> **What this task involves**
Restate the last part of the records below word for word, beginning at the line with "Open the calendar date picker" and ending at the final line.

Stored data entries
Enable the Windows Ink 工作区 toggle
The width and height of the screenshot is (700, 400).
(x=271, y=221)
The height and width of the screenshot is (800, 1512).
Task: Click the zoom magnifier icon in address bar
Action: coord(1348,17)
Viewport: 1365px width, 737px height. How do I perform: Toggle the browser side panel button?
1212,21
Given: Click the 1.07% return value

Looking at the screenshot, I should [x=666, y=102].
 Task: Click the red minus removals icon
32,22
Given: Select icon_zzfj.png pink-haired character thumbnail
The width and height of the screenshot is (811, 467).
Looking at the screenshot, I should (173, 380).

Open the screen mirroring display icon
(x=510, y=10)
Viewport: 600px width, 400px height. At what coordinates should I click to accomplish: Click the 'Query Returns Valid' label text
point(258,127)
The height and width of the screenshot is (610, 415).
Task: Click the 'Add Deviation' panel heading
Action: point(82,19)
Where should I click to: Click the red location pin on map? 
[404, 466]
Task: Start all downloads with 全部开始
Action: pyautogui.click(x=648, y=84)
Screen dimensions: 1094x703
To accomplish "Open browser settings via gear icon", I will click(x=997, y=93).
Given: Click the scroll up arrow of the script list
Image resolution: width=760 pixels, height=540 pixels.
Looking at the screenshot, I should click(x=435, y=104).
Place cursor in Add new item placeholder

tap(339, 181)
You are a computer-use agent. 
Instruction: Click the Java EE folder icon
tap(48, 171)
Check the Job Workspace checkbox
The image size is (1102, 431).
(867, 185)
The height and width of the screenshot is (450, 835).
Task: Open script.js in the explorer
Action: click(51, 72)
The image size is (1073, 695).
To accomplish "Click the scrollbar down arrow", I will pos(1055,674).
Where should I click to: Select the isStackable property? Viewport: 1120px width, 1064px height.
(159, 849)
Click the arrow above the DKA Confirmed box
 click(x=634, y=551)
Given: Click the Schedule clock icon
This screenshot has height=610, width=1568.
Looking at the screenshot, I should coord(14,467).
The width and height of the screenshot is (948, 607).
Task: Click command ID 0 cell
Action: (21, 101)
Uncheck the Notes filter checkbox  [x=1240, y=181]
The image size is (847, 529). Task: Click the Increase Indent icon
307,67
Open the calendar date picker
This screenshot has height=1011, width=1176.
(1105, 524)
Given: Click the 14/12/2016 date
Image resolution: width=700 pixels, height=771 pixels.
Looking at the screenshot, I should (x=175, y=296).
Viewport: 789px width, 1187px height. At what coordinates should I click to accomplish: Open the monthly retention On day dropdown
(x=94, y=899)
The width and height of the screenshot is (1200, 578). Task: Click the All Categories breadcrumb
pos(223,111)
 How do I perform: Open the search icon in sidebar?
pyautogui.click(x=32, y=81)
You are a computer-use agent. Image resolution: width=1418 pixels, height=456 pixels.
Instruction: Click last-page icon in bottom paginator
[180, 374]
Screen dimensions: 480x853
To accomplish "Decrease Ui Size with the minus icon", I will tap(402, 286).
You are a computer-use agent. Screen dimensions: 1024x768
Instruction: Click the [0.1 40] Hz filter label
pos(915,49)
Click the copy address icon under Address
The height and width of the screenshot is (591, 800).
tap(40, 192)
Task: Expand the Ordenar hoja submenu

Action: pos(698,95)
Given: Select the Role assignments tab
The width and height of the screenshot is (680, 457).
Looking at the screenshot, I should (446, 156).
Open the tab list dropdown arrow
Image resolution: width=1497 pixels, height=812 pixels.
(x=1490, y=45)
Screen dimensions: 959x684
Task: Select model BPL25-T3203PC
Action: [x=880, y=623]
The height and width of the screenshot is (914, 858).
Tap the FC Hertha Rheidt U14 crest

> **Written reply**
Open the calendar date picker
This screenshot has height=1011, width=1176.
(1105, 524)
Given: Click the 14/12/2016 date
Image resolution: width=700 pixels, height=771 pixels.
Looking at the screenshot, I should (x=175, y=296).
Viewport: 789px width, 1187px height. At what coordinates should I click to accomplish: Open the monthly retention On day dropdown
(x=94, y=899)
The width and height of the screenshot is (1200, 578). Task: Click the All Categories breadcrumb
pos(223,111)
 How do I perform: Open the search icon in sidebar?
pyautogui.click(x=32, y=81)
You are a computer-use agent. Image resolution: width=1418 pixels, height=456 pixels.
Instruction: Click last-page icon in bottom paginator
[180, 374]
Screen dimensions: 480x853
To accomplish "Decrease Ui Size with the minus icon", I will tap(402, 286).
You are a computer-use agent. Screen dimensions: 1024x768
Instruction: Click the [0.1 40] Hz filter label
pos(915,49)
Click the copy address icon under Address
The height and width of the screenshot is (591, 800).
tap(40, 192)
Task: Expand the Ordenar hoja submenu

Action: pos(698,95)
Given: Select the Role assignments tab
The width and height of the screenshot is (680, 457).
Looking at the screenshot, I should (446, 156).
Open the tab list dropdown arrow
Image resolution: width=1497 pixels, height=812 pixels.
(x=1490, y=45)
Screen dimensions: 959x684
Task: Select model BPL25-T3203PC
Action: [x=880, y=623]
The height and width of the screenshot is (914, 858).
Tap the FC Hertha Rheidt U14 crest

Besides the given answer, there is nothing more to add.